Select every line in the records below that contains the word "resolution", treating uppercase and lowercase letters as different.
Start of Exercise input
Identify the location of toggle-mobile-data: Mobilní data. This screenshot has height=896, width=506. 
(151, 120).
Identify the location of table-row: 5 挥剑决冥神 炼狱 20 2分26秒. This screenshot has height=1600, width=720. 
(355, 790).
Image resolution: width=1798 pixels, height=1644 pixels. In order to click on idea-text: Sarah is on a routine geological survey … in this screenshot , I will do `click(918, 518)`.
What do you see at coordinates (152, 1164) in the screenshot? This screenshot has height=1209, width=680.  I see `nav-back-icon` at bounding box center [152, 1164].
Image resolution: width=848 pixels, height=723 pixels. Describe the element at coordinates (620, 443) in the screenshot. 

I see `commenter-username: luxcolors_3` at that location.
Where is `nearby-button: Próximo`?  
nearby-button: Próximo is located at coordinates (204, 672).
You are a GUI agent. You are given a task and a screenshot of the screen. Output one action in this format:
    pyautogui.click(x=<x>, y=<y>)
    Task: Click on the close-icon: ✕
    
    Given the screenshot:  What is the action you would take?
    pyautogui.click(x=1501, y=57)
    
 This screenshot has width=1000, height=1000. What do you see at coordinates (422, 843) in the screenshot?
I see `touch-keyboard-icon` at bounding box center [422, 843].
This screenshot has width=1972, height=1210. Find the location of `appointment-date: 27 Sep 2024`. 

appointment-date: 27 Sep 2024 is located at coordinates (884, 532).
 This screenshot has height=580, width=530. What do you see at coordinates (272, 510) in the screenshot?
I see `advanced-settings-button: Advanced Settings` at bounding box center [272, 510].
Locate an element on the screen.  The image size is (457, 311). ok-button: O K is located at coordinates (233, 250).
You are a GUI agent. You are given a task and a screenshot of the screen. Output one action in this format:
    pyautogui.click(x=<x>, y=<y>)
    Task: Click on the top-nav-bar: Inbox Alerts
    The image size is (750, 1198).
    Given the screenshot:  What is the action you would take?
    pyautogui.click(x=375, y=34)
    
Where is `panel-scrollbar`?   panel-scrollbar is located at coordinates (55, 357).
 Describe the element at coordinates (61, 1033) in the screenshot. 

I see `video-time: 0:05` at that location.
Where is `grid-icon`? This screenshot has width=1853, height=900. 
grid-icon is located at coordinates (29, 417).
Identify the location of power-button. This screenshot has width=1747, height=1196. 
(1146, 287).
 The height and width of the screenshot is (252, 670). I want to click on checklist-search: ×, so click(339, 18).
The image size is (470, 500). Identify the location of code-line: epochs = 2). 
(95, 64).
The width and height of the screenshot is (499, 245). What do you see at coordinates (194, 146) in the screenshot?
End of Exercise input
▸ **Solution to this task**:
Image resolution: width=1798 pixels, height=1644 pixels. In order to click on idea-text: Sarah is on a routine geological survey … in this screenshot , I will do `click(918, 518)`.
Image resolution: width=848 pixels, height=723 pixels. Describe the element at coordinates (620, 443) in the screenshot. 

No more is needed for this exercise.